Ada tiga sebab mengapa saya tidak setuju dengan hukuman mati. Pertama, kita hendaknya memberi kesempatan kepada pelaku kejahatan. Tentu ada yang mengatakan bahwa sudah diberi kesempatan kedua tapi tetap saja melakukannya. Bagi saya, hal itu terjadi karena hukumannya tidaklah terlalu berat. Hukuman yang ada masih sangat ringan.

Di samping itu harus disadari bahwa hidup itu adalah hak Tuhan. Inilah alasan kedua. Kita manusia tidak berhak atas hidup manusia, sekalipun dia telah melakukan kejahatan. Sejahat apapun tindakannya, kita tidak boleh menghilangkan hidup seseorang.

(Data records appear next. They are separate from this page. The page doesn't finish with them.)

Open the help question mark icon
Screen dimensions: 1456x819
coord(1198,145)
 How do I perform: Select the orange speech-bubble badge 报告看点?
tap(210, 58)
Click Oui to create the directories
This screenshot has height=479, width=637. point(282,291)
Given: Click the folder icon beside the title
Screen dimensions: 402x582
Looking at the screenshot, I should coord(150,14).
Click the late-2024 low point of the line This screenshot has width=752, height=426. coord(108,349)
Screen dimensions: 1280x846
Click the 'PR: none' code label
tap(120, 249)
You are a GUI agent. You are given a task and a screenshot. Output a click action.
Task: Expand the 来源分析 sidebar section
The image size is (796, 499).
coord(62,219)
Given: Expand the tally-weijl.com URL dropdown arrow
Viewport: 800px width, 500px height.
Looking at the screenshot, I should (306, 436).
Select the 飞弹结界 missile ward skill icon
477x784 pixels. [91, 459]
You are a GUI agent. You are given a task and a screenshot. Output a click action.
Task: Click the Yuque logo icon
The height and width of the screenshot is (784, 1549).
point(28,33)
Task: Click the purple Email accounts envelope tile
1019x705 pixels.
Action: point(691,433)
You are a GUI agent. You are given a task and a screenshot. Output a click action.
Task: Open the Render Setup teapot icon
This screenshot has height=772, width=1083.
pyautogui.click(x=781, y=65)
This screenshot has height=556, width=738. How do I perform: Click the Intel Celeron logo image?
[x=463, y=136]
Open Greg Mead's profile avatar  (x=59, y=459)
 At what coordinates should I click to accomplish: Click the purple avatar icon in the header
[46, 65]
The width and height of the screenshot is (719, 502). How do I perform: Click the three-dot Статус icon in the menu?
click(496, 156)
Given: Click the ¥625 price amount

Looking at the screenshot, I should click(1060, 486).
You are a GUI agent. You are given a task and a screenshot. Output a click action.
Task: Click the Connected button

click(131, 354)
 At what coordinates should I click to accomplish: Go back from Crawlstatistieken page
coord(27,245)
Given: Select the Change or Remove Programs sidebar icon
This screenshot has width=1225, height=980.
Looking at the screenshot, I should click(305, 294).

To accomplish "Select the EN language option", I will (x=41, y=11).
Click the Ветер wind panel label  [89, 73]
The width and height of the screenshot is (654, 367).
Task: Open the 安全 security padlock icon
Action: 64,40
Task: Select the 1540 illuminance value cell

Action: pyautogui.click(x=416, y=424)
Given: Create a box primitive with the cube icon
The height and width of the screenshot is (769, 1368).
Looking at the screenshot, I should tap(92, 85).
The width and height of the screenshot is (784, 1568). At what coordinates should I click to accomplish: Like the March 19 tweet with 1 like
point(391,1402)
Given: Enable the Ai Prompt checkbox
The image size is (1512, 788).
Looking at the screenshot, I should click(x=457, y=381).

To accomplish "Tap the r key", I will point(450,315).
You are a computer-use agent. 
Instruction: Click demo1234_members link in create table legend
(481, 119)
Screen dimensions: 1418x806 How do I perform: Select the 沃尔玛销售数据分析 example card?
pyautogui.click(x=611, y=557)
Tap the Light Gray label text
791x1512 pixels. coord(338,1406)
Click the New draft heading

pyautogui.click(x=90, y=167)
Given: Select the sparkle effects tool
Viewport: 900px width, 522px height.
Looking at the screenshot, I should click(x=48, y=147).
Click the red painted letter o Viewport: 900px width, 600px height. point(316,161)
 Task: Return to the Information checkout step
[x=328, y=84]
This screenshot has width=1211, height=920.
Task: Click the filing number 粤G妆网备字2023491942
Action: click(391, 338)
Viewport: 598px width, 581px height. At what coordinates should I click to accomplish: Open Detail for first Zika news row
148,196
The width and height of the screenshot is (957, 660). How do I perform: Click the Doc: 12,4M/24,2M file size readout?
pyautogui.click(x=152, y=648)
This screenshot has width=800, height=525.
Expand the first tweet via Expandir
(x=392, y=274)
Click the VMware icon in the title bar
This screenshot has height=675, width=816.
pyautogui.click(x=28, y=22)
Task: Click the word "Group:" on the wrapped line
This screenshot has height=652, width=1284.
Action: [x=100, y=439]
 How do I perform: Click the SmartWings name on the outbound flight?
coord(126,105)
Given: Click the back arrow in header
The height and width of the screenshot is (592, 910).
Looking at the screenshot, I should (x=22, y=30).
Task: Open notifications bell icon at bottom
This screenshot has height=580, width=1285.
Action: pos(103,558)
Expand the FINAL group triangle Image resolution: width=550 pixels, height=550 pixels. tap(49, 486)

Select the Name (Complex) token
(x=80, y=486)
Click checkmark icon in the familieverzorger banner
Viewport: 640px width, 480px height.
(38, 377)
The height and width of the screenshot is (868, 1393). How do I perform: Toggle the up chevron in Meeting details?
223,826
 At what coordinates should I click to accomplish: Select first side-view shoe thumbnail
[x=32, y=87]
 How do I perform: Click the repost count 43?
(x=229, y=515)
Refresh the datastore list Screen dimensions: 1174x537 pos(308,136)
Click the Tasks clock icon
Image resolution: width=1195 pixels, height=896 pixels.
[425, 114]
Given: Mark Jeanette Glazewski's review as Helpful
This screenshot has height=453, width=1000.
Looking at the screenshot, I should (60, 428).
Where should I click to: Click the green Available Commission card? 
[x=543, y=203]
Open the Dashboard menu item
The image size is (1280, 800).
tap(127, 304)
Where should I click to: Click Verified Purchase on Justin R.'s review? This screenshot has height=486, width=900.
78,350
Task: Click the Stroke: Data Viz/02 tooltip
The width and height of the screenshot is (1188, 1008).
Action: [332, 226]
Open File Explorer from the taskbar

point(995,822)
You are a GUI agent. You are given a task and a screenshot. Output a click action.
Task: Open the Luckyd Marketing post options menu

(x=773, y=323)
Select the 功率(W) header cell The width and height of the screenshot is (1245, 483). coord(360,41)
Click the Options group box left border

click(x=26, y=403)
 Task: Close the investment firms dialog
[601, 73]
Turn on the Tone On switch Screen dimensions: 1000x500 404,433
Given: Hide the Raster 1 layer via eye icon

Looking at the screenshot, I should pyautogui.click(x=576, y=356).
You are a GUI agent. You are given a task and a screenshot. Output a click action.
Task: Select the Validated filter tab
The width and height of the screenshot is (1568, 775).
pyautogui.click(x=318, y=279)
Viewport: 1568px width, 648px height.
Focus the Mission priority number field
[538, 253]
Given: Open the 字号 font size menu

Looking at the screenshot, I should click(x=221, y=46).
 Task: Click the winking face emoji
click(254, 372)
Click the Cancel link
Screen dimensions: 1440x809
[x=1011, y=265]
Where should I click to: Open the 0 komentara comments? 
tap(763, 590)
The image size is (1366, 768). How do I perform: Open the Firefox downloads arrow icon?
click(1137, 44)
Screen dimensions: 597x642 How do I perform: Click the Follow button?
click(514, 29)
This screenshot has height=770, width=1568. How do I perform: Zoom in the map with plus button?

Yang dapat kita lakukan adalah mengekang hidupnya dengan sanksi-sanksi, bukan menghilangkan hidupnya.

Karena jika ternyata dalam perjalanan waktu terbukti bahwa terhukum tidak bersalah, kita masih bisa merehabilitasi nama baiknya. Namun jika dihukum mati, tentulah kita tak akan bisa mengembalikan hidupnya. Ada banyak kasus terpidana yang dihukum mati, tapi dikemudian hari terbukti tidak bersalah.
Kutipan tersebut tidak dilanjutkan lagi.